RECORDED INFORMATION:
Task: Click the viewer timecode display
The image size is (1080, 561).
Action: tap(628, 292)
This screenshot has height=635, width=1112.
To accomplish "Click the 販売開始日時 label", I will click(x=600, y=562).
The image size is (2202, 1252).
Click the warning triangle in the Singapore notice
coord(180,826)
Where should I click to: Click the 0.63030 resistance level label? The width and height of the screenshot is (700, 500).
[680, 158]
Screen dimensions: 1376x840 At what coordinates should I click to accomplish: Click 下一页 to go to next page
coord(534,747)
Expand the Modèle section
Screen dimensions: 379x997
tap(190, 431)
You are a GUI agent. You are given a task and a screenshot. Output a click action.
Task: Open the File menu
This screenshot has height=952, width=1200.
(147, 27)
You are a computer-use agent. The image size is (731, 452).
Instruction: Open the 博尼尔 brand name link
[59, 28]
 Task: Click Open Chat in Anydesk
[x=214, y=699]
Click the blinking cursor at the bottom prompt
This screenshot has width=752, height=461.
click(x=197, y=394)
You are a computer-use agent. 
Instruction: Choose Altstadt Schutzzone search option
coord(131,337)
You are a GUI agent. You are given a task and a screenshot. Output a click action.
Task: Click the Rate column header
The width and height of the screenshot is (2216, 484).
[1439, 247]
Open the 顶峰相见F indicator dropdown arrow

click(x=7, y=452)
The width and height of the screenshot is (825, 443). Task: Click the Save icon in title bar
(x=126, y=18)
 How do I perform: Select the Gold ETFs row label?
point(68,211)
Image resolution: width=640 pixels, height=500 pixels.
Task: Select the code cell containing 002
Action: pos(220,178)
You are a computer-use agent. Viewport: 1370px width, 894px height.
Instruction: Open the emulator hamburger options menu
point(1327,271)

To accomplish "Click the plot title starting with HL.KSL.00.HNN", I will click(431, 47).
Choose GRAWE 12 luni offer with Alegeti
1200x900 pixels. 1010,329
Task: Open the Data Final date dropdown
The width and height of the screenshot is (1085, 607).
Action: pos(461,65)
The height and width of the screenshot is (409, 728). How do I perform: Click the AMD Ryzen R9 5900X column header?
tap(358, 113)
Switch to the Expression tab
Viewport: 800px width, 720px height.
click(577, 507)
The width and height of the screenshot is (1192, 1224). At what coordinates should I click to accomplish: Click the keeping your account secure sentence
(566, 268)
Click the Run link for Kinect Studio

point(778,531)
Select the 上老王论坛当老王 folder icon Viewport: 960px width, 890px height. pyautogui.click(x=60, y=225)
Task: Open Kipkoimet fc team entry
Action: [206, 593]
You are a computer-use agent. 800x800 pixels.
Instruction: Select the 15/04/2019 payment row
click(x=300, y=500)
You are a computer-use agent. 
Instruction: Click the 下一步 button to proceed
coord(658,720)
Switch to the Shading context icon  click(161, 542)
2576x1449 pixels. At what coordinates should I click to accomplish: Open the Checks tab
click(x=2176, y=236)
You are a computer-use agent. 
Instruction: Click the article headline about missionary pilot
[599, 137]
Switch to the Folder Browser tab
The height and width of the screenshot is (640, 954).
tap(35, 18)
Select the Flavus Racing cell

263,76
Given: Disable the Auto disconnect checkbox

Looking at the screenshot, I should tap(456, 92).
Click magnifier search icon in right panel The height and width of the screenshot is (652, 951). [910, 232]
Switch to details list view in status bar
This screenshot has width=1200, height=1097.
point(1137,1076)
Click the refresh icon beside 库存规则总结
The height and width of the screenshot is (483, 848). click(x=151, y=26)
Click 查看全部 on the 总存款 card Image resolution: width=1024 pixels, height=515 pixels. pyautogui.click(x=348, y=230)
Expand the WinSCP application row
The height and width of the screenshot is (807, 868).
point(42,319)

EXERCISE REQUIREMENTS: The records above are to be transcribed exactly and completely.

ANSWER FOR THIS EXERCISE:
Task: Click the viewer timecode display
The image size is (1080, 561).
Action: tap(628, 292)
This screenshot has height=635, width=1112.
To accomplish "Click the 販売開始日時 label", I will click(x=600, y=562).
The image size is (2202, 1252).
Click the warning triangle in the Singapore notice
coord(180,826)
Where should I click to: Click the 0.63030 resistance level label? The width and height of the screenshot is (700, 500).
[680, 158]
Screen dimensions: 1376x840 At what coordinates should I click to accomplish: Click 下一页 to go to next page
coord(534,747)
Expand the Modèle section
Screen dimensions: 379x997
tap(190, 431)
You are a GUI agent. You are given a task and a screenshot. Output a click action.
Task: Open the File menu
This screenshot has height=952, width=1200.
(147, 27)
You are a computer-use agent. The image size is (731, 452).
Instruction: Open the 博尼尔 brand name link
[59, 28]
 Task: Click Open Chat in Anydesk
[x=214, y=699]
Click the blinking cursor at the bottom prompt
This screenshot has width=752, height=461.
click(x=197, y=394)
You are a computer-use agent. 
Instruction: Choose Altstadt Schutzzone search option
coord(131,337)
You are a GUI agent. You are given a task and a screenshot. Output a click action.
Task: Click the Rate column header
The width and height of the screenshot is (2216, 484).
[1439, 247]
Open the 顶峰相见F indicator dropdown arrow

click(x=7, y=452)
The width and height of the screenshot is (825, 443). Task: Click the Save icon in title bar
(x=126, y=18)
 How do I perform: Select the Gold ETFs row label?
point(68,211)
Image resolution: width=640 pixels, height=500 pixels.
Task: Select the code cell containing 002
Action: pos(220,178)
You are a computer-use agent. Viewport: 1370px width, 894px height.
Instruction: Open the emulator hamburger options menu
point(1327,271)

To accomplish "Click the plot title starting with HL.KSL.00.HNN", I will click(431, 47).
Choose GRAWE 12 luni offer with Alegeti
1200x900 pixels. 1010,329
Task: Open the Data Final date dropdown
The width and height of the screenshot is (1085, 607).
Action: pos(461,65)
The height and width of the screenshot is (409, 728). How do I perform: Click the AMD Ryzen R9 5900X column header?
tap(358, 113)
Switch to the Expression tab
Viewport: 800px width, 720px height.
click(577, 507)
The width and height of the screenshot is (1192, 1224). At what coordinates should I click to accomplish: Click the keeping your account secure sentence
(566, 268)
Click the Run link for Kinect Studio

point(778,531)
Select the 上老王论坛当老王 folder icon Viewport: 960px width, 890px height. pyautogui.click(x=60, y=225)
Task: Open Kipkoimet fc team entry
Action: [206, 593]
You are a computer-use agent. 800x800 pixels.
Instruction: Select the 15/04/2019 payment row
click(x=300, y=500)
You are a computer-use agent. 
Instruction: Click the 下一步 button to proceed
coord(658,720)
Switch to the Shading context icon  click(161, 542)
2576x1449 pixels. At what coordinates should I click to accomplish: Open the Checks tab
click(x=2176, y=236)
You are a computer-use agent. 
Instruction: Click the article headline about missionary pilot
[599, 137]
Switch to the Folder Browser tab
The height and width of the screenshot is (640, 954).
tap(35, 18)
Select the Flavus Racing cell

263,76
Given: Disable the Auto disconnect checkbox

Looking at the screenshot, I should tap(456, 92).
Click magnifier search icon in right panel The height and width of the screenshot is (652, 951). [910, 232]
Switch to details list view in status bar
This screenshot has width=1200, height=1097.
point(1137,1076)
Click the refresh icon beside 库存规则总结
The height and width of the screenshot is (483, 848). click(x=151, y=26)
Click 查看全部 on the 总存款 card Image resolution: width=1024 pixels, height=515 pixels. pyautogui.click(x=348, y=230)
Expand the WinSCP application row
The height and width of the screenshot is (807, 868).
point(42,319)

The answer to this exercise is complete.